**Activity**
Only one span belongs in the answer: the line holding "1602x798 pixels." through the last line of the entries below, retyped exactly.

**Stored data entries**
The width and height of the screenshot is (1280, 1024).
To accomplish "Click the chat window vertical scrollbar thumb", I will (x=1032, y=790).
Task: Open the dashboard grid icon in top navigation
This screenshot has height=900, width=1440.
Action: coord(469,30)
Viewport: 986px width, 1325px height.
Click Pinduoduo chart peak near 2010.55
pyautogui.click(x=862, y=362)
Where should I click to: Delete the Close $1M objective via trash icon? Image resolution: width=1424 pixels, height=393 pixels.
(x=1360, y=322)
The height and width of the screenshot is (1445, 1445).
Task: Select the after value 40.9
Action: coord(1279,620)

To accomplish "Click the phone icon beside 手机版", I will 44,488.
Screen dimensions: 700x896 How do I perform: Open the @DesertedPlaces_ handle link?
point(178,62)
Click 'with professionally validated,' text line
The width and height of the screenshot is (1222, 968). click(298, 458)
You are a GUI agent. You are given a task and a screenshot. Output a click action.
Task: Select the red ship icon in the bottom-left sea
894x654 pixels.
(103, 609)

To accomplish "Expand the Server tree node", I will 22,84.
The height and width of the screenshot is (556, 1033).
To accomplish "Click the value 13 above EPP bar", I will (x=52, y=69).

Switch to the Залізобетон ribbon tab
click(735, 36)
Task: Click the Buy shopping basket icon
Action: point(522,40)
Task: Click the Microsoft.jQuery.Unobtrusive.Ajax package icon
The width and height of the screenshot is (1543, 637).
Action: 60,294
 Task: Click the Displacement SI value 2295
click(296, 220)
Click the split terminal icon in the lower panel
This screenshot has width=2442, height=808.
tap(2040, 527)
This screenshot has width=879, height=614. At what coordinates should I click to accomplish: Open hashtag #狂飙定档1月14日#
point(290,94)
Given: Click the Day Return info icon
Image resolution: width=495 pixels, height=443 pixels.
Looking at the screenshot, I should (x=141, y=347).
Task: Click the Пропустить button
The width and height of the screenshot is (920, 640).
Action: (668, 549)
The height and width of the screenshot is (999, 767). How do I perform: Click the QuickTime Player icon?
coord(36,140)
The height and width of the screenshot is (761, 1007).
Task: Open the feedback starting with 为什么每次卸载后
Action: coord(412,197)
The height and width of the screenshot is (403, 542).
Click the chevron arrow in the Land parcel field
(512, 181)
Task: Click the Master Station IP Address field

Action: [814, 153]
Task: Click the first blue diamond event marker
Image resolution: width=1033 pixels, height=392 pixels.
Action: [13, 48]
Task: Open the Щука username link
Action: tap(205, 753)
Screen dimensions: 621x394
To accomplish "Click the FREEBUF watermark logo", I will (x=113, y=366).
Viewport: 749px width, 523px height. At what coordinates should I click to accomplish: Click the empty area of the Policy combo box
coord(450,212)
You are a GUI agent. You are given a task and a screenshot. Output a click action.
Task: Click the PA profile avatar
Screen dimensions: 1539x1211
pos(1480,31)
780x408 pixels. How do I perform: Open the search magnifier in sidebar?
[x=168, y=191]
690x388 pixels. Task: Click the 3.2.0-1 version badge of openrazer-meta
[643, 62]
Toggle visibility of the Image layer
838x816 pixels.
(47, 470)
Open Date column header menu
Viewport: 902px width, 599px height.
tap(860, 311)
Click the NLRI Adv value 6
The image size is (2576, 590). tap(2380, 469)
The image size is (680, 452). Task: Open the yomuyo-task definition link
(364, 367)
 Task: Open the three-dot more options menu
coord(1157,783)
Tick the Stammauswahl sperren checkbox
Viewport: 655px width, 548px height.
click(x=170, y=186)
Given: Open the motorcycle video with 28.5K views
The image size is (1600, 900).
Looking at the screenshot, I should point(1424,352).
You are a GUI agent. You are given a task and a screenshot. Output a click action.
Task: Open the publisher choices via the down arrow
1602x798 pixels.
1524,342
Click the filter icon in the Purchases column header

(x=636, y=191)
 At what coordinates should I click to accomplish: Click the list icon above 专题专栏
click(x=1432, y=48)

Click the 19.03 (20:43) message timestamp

**Answer section**
1602x798 pixels.
1524,342
Click the filter icon in the Purchases column header

(x=636, y=191)
 At what coordinates should I click to accomplish: Click the list icon above 专题专栏
click(x=1432, y=48)

Click the 19.03 (20:43) message timestamp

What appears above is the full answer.